14. Hukuk Dairesi 2020/3173 E. , 2021/577 K.
"İçtihat Metni"MAHKEMESİ :Asliye Hukuk Mahkemesi
Taraflar arasındaki geri alım hakkına dayalı tapu iptali ve tescil, ıslah ile ipoteğin ve haczin fekki davasından dolayı mahal mahkemesinden verilen yukarıda gün ve sayısı yazılı hükmün; Dairemizin 08/01/2020 gün ve 2019/4732 Esas, 2020/212 Karar sayılı ilamı ile onanmasına ve temyiz dilekçesinin reddine karar verilmişti. Süresi içinde davalılar SGK ve Vergi Dairesi Başkanlığı vekilleri tarafından ayrı ayrı kararın düzeltilmesi istenilmiş olmakla, dosya içerisindeki bütün evrak incelenerek gereği düşünüldü:
K A R A R
Dava, geri alım hakkına dayalı tapu iptali ve tescil istemine ilişkindir.
Davacı vekili, davacı ile davalı arasında akdedilen 20.03.2008 tarihli ve 04.04.2008 tarihli "Arsa Tahsis Protokolü ve Ödeme Planı" uyarınca 937 ada 12 ve 937 ada 13 parsel sayılı taşınmazların davalıya tahsis edildiğini, davalının tahsis tarihinden itibaren bir yıl içinde inşaat ruhsatı alarak tesis inşaatına başlaması ve inşaat ruhsat tarihinden itibaren iki yıl içinde de inşaatı tamamlayıp üretime geçmesi gerektiğini, davalının adına tahsis edilen 937 ada 13 No"lu parselle ilgili yasal yükümlülüklerini yerine getirerek üretime geçtiğini ancak 937 ada 12 No"lu parsel için inşaat ruhsatı almakla birlikte süresi içinde inşaata başlayıp tamamlayamadığını, inşaat ruhsat sürelerinin uzatılmasını talep ettiğini, talebin kabul edildiğini ve ruhsatlarının iki yıl süre ile uzatıldığını, davalının talebi üzerine 3.026.610,68TL üzerinden vefa hakkı şerhi konularak dava konusu parselin tapusunun davalıya devrine karar verildiği, 20.07.2010 tarihinde 937 ada 12 parsel sayılı taşınmazın davalı adına tescil edildiğini ancak davalının 2 yıllık ruhsat uzatma süresi içinde inşaata başlayıp bitirmeyerek kanun, uygulama yönetmeliği, tahsis sözleşmesi, taahhütname ve yönetim kurulu kararlarına aykırı davrandığını, bu nedenle davalı adına tahsis edilen ve vefa hakkı şerhi ile tapuya tescil edilen 937 ada 12 nolu parselin tahsis ve tescilinin iptali ile tapuda yazılı vefa hakkı bedeli olan 3.026.610,68TL karşılığı davacı adına tescilini talep ve dava etmiştir.
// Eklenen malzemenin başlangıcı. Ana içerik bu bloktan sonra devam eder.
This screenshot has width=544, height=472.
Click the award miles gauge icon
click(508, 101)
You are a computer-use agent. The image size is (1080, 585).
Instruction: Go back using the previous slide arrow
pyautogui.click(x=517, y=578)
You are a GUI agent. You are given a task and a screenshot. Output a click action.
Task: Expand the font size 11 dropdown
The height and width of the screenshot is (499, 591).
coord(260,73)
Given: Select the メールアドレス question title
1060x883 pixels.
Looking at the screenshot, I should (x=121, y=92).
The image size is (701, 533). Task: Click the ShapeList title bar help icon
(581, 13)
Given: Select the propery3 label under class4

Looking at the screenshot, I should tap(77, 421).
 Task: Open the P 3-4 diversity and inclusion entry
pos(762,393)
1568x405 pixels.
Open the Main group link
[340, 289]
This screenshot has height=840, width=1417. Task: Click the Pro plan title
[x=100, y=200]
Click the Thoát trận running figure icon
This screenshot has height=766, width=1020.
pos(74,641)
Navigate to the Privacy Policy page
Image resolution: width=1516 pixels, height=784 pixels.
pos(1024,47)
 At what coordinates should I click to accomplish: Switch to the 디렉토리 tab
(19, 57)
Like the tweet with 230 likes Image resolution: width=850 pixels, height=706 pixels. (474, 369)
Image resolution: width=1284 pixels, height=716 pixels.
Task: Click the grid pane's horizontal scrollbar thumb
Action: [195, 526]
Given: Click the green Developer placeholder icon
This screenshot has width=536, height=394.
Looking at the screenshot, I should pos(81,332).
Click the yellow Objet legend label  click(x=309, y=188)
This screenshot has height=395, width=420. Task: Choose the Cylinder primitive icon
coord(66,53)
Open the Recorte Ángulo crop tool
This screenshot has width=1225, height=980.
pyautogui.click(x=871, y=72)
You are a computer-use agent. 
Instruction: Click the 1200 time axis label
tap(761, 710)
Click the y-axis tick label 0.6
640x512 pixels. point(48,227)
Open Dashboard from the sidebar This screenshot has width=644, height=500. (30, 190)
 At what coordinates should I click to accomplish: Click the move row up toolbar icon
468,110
Davacı vekili 07.11.2014 tarihli ıslah dilekçesi ile de; tapunun davalı adına tescilinden sonra davalının taşınmaza icrai haciz ve ipotek şerhi işlettiğini, bu nedenle haciz ve ipotek lehtarları olan ... Bank, Girişim Faktoring A.Ş., ... A.Ş., ... Sosyal Güvenlik İl Müdürlüğü, Prekons İnşaat ve Sanayi A.Ş., ... ve ... Varlık Yönetim A.Ş."yi davaya dahil ederek dava konusu 937 ada 12 No"lu parselin tapu kaydında bulunan ipotek ve tüm takyidatların fekki ile hacizlerden arındırılmış şekilde davacı adına tescilini, tapu kaydında mevcut olan ipotek ve haciz şerhlerinin tespit edilen vefa hakkı bedeline yansıtılmasını ve ayni haklarının güvence altına alınması için 937 ada 12 No"lu parselin tapu kaydına davacı adına geçici tescil şerhi verilmesini istemiştir.
Dahili davalı ... Varlık Yönetim A.Ş vekili; dahili davalı sıfatıyla davaya dahil edilmesinin ve ıslah yoluyla ipoteğin fekkinin talep edilmesinin mümkün olmadığını, ipotek şerhi tapuya işlendiği tarihte davalının her türlü tasarruf yetkisine haiz olduğunu, ipoteğin fekkine karar verilse dahi rüçhanlı alacaklı sıfatıyla dahili davalının hak sahibi olduğunu, depo kararına esas olacak tutarın tapuda kayıtlı geri alım bedeli olmadığını beyanla davanın reddine karar verilmesini savunmuştur.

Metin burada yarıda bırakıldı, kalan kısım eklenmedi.